Building a wasm-compiled RF propagation toolkit

When I was trying to plan out the talks I was goign to attend at SCALE 23x this year, I saw that there was a workshop on Meshtastic, an off-grid communications network that uses Long Range (LoRa) radio.

Meshtastic Crash Course

Meshtastic uses a LoRa radio (similar to ham radio, or your cell phone) to send texts and other digital data to other people. The effective communication range can be a few km to a few hundred km, making this an awesome tool for staying connected off-grid. Meshtastic LoRa radios are made in a number of different form factors designed to fit in your pocket or mag-lock to your phone:

These radios can be extremely energy efficient, allowing you to get weeks of uptime on a single charge in the right conditions.
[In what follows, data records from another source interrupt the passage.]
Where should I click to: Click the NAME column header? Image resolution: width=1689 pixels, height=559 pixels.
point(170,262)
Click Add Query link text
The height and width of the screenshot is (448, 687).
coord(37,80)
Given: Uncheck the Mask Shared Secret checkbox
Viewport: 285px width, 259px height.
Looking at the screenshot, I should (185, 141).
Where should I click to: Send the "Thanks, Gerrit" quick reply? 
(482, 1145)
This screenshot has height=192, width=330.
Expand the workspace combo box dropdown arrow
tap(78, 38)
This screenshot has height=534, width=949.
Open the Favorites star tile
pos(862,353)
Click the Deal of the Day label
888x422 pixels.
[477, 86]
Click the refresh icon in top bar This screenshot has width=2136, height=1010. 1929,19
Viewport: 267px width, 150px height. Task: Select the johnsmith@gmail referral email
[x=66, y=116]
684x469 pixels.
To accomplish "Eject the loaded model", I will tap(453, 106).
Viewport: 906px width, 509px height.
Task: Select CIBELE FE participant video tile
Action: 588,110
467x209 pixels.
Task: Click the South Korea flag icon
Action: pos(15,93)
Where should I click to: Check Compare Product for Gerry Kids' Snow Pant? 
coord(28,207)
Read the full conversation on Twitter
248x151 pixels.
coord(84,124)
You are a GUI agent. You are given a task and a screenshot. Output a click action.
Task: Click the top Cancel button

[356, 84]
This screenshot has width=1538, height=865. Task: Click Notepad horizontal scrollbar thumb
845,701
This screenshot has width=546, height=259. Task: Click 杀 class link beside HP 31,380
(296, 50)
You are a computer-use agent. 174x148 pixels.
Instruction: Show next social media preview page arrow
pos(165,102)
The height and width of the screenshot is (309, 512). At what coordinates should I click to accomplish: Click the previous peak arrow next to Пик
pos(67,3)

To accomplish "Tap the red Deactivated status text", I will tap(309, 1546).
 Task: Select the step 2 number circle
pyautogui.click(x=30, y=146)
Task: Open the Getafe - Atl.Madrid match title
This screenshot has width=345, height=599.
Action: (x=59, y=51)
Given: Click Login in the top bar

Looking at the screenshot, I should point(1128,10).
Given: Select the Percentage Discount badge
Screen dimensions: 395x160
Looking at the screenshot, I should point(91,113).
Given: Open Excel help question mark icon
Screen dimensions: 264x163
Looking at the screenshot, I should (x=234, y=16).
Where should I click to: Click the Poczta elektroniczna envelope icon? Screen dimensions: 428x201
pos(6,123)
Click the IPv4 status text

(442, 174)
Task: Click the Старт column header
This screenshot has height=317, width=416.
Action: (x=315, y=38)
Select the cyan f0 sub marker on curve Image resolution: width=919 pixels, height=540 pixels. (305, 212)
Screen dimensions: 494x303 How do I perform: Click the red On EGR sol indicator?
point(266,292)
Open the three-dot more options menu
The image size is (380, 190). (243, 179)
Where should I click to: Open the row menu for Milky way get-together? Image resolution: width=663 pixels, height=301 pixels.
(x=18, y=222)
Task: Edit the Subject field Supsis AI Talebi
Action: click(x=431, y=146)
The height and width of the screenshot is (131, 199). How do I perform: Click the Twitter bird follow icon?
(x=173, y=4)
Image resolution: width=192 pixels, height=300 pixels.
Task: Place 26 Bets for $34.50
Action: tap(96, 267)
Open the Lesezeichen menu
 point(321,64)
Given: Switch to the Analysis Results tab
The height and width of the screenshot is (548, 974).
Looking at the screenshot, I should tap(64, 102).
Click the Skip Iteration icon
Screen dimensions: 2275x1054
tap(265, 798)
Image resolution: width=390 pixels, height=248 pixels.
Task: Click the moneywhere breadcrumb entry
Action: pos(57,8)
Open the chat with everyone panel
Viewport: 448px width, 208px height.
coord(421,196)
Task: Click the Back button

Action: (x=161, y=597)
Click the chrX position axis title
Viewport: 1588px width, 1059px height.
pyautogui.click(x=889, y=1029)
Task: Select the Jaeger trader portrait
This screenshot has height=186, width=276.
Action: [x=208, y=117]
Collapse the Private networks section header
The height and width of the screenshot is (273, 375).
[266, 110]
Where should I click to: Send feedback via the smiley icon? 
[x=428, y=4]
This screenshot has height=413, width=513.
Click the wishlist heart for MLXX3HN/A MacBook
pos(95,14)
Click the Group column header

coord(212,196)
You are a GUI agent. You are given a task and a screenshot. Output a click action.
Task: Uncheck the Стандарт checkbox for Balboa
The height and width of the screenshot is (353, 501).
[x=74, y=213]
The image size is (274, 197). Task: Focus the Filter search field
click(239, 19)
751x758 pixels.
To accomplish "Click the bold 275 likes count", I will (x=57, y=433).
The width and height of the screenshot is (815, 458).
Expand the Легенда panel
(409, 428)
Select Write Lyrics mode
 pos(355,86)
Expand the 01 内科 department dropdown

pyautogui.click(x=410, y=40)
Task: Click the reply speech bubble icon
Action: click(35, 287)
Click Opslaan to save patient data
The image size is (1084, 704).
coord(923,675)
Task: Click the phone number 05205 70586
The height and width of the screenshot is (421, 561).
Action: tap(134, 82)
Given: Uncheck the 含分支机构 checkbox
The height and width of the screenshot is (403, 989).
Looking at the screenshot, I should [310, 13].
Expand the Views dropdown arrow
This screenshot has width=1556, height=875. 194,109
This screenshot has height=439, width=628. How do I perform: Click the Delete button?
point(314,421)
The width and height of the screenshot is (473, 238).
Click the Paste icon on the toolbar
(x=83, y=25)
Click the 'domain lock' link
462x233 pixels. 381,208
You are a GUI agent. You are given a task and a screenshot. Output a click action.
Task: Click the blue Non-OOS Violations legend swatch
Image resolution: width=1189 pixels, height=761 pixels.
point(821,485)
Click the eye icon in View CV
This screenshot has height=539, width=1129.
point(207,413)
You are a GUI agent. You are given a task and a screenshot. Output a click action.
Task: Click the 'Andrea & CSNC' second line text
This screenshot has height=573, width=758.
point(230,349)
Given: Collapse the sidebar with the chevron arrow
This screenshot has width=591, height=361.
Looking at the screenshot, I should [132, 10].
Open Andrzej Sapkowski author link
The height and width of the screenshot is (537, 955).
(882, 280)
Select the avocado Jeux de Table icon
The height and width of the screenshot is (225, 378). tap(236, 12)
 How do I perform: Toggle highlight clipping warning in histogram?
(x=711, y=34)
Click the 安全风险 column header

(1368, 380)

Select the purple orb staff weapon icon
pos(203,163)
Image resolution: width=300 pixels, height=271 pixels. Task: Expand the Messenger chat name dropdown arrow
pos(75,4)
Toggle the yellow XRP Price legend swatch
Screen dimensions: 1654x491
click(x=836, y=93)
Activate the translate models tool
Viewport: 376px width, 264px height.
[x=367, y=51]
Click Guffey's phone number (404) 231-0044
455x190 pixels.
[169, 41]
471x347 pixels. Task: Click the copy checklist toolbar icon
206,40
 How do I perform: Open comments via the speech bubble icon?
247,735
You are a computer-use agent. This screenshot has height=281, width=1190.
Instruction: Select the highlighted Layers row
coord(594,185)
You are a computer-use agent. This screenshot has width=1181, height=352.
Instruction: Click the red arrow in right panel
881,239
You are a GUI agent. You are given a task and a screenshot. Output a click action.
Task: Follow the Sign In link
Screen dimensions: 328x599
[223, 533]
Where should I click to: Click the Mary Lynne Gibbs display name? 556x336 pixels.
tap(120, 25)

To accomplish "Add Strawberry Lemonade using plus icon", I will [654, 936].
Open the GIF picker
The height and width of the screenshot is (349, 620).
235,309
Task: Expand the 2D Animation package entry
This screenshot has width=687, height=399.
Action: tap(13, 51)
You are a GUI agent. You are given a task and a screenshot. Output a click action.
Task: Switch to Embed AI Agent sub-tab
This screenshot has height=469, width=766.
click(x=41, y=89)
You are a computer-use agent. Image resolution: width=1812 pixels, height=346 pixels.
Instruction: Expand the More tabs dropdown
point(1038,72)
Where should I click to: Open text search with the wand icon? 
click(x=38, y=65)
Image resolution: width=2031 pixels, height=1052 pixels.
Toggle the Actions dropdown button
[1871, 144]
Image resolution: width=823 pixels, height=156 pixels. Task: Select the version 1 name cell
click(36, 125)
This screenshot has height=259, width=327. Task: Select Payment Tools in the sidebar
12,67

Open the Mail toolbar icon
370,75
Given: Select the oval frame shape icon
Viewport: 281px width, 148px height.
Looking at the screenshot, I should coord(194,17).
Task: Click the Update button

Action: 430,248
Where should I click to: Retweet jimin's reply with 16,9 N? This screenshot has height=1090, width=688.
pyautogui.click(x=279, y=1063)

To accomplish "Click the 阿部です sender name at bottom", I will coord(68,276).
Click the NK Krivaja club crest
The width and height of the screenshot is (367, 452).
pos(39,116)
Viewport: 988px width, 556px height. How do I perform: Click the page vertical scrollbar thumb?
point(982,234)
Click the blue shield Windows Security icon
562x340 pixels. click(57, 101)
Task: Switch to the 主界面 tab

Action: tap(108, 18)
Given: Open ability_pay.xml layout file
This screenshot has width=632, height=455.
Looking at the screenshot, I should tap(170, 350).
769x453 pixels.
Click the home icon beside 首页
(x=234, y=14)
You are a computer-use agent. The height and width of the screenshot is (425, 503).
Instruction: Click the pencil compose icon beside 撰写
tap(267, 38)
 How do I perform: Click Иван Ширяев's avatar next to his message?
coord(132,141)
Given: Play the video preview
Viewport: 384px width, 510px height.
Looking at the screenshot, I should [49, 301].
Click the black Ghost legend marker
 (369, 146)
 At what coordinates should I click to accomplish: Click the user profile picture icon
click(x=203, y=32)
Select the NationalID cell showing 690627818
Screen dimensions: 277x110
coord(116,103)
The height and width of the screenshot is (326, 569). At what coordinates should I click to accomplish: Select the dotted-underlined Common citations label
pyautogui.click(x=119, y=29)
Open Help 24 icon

Some models (like the Lowmesh Pocket S) even come with builtin solar panels for indefinite uptime.

Each one of these devices can connect to your phone via bluetooth. Using the Meshtastic app, your phone can then send text and other digital data over the LoRa to anyone else carrying one of these devices. But even though the range of these devices can be long, they can still be obstructed by mountains, buildings, or other terrain. That’s where the rest of the network comes in: other Meshtastic LoRa radios can retransmit messages to extend the reach of nearby radios.

$A diagram showing phones connected to meshtastic radios, which communicate\nover LoRa$

This happens automatically, and if there are enough devices on the network, you can get extremely good coverage even in mountainous or obstructed terrain. Messages are encrypted, so even if other radios repeat your message, they can’t read it.

Radio Placement Matters

Even though Meshtastic networks have the potential to propagate messages a long distance, the position of any given radio on the network really matters, especially if there aren’t many radios nearby. Networks with only a few radios radios will have difficulty propagating messages from one radio to the next, making it more likely that messages never reach their intended destination.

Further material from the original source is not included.